2013年、DeepMindが認知モデルなしでAtariのゲームをプレイするシステム(しばしば人間よりも上手かった)を開発し、Googleに5億ドル以上で売却して以来、認知モデルは時代遅れになった。しかし、固定ルールで選択肢が限られているゲームで有効な手法は、読書には通用しない。認知モデルなしで動作するGPT-2による模擬散文は面白いが、真の読解力とは程遠い。

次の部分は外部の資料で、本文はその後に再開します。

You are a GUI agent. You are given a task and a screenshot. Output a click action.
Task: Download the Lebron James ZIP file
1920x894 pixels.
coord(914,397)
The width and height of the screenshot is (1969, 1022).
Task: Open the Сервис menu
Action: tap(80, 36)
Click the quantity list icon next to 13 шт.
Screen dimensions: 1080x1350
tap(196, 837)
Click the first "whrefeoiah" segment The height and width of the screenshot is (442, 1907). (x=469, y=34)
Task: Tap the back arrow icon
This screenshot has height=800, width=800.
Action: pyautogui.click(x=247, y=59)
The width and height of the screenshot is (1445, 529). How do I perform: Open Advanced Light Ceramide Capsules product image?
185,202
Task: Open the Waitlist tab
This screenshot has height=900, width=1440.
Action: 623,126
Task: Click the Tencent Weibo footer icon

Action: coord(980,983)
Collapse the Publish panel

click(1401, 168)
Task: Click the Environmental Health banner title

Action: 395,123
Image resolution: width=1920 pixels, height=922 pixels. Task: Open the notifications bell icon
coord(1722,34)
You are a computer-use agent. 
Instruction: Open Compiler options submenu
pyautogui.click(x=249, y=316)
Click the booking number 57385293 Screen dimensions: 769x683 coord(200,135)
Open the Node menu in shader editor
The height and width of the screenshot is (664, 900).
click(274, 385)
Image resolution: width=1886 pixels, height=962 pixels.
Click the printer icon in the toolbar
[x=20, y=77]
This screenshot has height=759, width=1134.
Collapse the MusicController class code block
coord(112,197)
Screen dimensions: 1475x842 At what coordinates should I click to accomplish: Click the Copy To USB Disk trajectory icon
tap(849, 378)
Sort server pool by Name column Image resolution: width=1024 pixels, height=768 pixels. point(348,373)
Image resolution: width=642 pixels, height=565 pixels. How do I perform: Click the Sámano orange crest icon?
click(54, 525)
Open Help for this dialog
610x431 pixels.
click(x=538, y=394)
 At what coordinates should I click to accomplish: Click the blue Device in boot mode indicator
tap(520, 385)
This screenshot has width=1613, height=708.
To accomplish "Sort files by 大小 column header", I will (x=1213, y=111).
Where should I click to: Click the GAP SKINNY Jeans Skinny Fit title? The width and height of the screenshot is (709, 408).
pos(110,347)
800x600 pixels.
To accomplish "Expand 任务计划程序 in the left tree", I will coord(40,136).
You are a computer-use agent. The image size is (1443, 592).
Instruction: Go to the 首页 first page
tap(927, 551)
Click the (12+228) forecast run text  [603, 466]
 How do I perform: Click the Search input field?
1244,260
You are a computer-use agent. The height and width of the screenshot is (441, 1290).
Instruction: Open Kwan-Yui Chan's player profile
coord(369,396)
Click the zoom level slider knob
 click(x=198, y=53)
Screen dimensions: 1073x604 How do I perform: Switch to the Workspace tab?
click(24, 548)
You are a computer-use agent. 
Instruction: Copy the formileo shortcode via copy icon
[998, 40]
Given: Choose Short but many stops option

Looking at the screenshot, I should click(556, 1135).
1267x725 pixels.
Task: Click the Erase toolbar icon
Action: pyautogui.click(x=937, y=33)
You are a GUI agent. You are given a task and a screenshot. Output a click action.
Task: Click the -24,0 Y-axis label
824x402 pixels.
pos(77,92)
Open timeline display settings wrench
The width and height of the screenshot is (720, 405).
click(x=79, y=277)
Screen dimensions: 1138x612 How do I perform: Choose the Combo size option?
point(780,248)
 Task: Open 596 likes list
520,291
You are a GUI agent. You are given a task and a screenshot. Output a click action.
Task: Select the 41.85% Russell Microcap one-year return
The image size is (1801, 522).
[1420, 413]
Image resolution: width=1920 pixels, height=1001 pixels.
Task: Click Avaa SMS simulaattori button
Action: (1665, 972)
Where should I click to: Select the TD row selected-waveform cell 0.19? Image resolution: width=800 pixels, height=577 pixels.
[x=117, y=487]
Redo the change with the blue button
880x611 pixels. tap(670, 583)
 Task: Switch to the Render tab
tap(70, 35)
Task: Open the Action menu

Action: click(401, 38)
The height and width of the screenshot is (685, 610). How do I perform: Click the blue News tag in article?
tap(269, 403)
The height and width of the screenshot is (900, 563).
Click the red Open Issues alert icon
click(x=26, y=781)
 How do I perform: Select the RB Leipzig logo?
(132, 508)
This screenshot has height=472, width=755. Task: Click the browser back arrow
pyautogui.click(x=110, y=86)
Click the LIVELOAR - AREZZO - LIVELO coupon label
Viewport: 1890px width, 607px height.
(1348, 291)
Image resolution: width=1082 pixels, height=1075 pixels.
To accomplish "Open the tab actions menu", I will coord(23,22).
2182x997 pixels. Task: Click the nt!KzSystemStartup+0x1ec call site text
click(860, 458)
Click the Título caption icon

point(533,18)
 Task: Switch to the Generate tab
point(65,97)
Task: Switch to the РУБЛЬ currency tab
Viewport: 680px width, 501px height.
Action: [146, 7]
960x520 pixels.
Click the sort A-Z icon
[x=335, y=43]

結局のところ、統計は現実世界の理解に取って代わるものではないからです。むしろ、現在のAIプログラムを支える統計計算と、システムが読み取ろうとしているものを実際に理解するために必要な認知モデルの構築との間には、根本的な不一致が存在します。

機械がより良い結果を出すことは不可能だとは思っていません。しかし、単なる量的改善、つまりデータの増加、ニューラルネットワークの層の増加、そしてそれらのネットワークを稼働させる強力なマシンのネットワーククラスター内のコンピューターの増加だけでは、十分ではありません。

むしろ、人間の認知心理学にヒントを得て、推論と機械が解釈できる常識を作り出すという課題を中心とした、まったく新しいアプローチをとるべき時が来ていると考えています。

読書とは統計だけではありません。知識を統合することです。つまり、既に知っていることと著者が伝えようとしていることを組み合わせることです。子供たちはそれを日常的にこなしていますが、機械はまだできていません。